Annual sport festival in Bihar, India

Natkhat Khel Mahotsav is an annually held multi-sports event held in Bangaon, Saharsa, Bihar, India.

==Beginning of the event==

In Bangaon, Krishnashtami fair is a much celebrated event during which, traditionally, wrestling was played by the village elders just prior to idol immersion. In continuation of this sports practice, some village youths, started a multi-sports event coinciding with this fair in the year of 2021 with Kabaddi being the prime sports of the event along with other sports event such as Volleyball. A major focus of this event is to encourage youth participation, with a particular focus on women's sports and bring forth rural talent on the state and national platform. The most recent edition (2024) of this festival saw Female Kabaddi as the prime focus of the festival which was declared as a state level tournament of the Government.

==History and background==

The festival originated as part of the Shri Krishna Janmashtami Mela, initially a small community event in Bangaon. Over the years, the event has gradually into one of the largest sports festivals of Bihar, transitioning from a local fair to a state-level sports event. This annual event was established with the mission to revive traditional Indian sports and provide a platform for emerging athletes from rural setup who do not have enough reach to showcase their talent at state and national platforms.
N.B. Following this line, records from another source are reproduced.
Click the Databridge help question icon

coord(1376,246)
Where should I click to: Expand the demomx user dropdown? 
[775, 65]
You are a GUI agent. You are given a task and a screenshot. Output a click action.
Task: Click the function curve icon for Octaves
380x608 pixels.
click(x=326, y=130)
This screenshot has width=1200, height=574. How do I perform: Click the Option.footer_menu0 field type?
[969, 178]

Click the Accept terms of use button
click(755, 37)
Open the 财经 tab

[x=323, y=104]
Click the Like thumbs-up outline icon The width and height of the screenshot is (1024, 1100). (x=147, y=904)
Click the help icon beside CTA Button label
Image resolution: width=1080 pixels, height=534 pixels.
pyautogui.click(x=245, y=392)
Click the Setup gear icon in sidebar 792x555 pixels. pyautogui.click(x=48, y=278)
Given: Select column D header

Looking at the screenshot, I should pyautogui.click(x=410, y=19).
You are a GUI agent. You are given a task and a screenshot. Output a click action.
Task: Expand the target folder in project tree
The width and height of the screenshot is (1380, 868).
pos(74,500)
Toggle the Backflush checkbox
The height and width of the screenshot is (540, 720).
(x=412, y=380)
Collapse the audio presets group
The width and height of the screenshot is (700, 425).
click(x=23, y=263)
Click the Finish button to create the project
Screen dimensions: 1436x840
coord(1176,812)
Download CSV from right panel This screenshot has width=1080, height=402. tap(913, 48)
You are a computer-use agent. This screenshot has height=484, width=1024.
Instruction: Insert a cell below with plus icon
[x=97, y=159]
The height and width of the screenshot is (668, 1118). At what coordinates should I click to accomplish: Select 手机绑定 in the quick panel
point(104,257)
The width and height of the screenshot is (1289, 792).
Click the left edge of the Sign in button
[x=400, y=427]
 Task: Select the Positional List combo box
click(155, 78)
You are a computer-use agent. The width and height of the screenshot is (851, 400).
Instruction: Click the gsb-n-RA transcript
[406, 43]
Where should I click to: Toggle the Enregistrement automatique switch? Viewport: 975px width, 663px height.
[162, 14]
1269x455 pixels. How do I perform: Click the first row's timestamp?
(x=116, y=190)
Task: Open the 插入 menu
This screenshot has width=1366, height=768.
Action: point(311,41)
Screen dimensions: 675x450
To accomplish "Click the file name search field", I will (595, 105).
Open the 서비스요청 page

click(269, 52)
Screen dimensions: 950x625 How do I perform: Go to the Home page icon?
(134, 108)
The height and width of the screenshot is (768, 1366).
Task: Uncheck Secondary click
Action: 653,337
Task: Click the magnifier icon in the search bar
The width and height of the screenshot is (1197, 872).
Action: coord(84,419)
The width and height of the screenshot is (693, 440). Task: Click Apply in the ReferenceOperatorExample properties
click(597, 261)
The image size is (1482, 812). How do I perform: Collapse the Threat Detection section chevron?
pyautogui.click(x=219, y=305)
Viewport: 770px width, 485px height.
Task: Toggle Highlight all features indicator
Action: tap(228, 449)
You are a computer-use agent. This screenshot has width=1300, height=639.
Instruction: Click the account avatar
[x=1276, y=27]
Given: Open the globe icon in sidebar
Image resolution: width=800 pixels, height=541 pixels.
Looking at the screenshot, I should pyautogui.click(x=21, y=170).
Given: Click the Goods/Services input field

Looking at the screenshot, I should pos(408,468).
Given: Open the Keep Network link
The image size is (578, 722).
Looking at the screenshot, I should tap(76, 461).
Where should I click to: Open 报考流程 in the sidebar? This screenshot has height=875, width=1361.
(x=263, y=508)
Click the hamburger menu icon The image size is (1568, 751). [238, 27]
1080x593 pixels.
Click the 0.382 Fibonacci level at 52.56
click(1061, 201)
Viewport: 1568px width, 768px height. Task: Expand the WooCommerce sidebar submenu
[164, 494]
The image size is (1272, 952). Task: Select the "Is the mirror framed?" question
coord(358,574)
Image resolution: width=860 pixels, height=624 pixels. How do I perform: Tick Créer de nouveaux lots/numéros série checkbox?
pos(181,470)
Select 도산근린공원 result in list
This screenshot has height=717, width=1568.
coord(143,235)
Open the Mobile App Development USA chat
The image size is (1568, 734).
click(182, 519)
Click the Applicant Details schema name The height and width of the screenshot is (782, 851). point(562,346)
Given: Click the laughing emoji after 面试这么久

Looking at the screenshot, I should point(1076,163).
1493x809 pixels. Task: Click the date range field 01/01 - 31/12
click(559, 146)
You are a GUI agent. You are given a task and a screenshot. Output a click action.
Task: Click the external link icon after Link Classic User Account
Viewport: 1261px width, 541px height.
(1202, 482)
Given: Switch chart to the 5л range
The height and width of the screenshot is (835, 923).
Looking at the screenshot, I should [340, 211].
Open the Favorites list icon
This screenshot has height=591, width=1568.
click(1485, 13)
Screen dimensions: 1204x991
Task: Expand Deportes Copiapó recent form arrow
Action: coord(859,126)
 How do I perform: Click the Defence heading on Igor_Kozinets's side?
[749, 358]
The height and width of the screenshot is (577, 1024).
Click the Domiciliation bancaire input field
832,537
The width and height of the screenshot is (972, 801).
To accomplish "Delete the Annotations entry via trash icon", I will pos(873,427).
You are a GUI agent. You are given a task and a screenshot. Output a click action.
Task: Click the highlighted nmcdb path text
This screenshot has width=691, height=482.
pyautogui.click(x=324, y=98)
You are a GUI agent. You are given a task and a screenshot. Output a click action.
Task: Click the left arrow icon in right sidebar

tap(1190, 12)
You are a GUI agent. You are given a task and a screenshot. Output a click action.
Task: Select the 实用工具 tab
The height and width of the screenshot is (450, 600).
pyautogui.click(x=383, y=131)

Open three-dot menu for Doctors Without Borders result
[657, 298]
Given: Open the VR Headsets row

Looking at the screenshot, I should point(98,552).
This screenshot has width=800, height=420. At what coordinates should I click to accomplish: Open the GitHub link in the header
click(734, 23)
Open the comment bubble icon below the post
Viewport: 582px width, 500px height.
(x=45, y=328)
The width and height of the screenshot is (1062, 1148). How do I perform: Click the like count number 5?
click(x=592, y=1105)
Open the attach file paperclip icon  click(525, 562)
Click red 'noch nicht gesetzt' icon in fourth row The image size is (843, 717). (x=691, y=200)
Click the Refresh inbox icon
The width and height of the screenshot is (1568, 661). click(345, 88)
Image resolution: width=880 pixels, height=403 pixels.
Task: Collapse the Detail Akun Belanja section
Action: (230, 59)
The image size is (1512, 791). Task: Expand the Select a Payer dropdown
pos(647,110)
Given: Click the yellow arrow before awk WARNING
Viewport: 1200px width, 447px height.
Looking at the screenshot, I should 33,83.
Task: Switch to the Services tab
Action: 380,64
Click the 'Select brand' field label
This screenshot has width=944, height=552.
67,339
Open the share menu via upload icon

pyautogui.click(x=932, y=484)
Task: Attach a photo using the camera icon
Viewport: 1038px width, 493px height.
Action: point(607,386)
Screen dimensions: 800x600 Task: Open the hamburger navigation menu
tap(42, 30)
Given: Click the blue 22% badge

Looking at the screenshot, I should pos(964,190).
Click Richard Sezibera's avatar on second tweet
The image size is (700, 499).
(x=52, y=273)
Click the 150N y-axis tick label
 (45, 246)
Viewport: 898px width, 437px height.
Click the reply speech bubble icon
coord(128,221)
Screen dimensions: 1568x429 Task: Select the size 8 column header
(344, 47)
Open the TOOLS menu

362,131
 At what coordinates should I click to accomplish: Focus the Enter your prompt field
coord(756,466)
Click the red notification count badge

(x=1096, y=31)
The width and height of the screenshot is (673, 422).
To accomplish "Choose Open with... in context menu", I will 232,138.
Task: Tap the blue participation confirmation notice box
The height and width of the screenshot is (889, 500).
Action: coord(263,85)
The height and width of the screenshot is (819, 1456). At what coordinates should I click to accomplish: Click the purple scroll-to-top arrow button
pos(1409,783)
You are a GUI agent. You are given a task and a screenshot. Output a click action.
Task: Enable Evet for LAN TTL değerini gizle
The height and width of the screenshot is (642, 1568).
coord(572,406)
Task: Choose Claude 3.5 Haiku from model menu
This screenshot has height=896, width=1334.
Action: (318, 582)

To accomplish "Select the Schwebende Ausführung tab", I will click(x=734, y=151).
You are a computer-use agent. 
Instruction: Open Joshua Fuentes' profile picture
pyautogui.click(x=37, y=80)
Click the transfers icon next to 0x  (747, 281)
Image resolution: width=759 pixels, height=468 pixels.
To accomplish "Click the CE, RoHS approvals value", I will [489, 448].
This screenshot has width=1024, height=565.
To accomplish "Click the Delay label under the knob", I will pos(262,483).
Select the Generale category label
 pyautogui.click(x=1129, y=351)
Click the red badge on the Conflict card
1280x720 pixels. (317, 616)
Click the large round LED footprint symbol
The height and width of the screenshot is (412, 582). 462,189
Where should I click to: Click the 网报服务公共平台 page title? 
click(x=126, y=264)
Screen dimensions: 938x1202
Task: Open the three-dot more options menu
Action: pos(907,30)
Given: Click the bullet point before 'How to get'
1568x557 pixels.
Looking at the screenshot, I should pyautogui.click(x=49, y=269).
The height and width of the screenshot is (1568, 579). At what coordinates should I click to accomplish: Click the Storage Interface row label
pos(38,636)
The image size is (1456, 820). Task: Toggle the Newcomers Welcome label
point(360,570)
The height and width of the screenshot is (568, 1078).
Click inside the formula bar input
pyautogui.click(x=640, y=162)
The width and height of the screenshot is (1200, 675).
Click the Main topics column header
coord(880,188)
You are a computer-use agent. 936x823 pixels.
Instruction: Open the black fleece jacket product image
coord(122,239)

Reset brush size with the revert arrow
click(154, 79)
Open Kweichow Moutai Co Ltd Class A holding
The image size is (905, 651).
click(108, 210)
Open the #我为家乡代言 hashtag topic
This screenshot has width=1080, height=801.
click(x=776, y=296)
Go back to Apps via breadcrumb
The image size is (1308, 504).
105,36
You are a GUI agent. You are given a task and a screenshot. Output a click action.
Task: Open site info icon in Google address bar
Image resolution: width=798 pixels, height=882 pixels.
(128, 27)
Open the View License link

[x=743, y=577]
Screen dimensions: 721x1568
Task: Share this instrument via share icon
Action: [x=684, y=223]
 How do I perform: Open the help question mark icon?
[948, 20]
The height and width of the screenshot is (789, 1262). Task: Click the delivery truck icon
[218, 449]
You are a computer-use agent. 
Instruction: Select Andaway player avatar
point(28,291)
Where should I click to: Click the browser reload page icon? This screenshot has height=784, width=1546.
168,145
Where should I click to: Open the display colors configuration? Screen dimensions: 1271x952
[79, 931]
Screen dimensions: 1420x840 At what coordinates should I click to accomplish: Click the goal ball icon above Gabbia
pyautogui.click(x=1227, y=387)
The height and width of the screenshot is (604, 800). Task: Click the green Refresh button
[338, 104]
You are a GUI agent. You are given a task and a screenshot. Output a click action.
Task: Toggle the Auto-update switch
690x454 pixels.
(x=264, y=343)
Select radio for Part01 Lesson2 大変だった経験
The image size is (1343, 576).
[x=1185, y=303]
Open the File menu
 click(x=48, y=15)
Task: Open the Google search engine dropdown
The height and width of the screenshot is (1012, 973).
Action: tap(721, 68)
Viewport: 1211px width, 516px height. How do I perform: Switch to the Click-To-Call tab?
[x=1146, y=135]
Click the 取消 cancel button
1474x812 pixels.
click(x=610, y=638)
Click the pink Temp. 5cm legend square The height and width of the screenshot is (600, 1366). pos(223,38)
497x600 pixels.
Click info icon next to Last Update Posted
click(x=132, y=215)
The inaugural event (started in 2021) saw participation of 489 athletes representing 12 districts of Bihar in which they took part in 16 sporting events, including kabaddi (for both boys and girls), chess, cart racing, solah gadhia, bridge, track and field events, and cycling races to name a few. In 2022, it saw overwhelming participation from the entire Mithilanchal, Seemanchal, and Ang regions of the state, with over 5,000 sports personnel representing 32 districts of the state. In this event, state Gold Cup Kabaddi was launched in the presence of national coach Rana Ranjit Sigh. state Gold Cup Kabaddi By 2024, it had evolved into a statewide event with the inclusion of the Bihar State Women's Kabaddi Championship.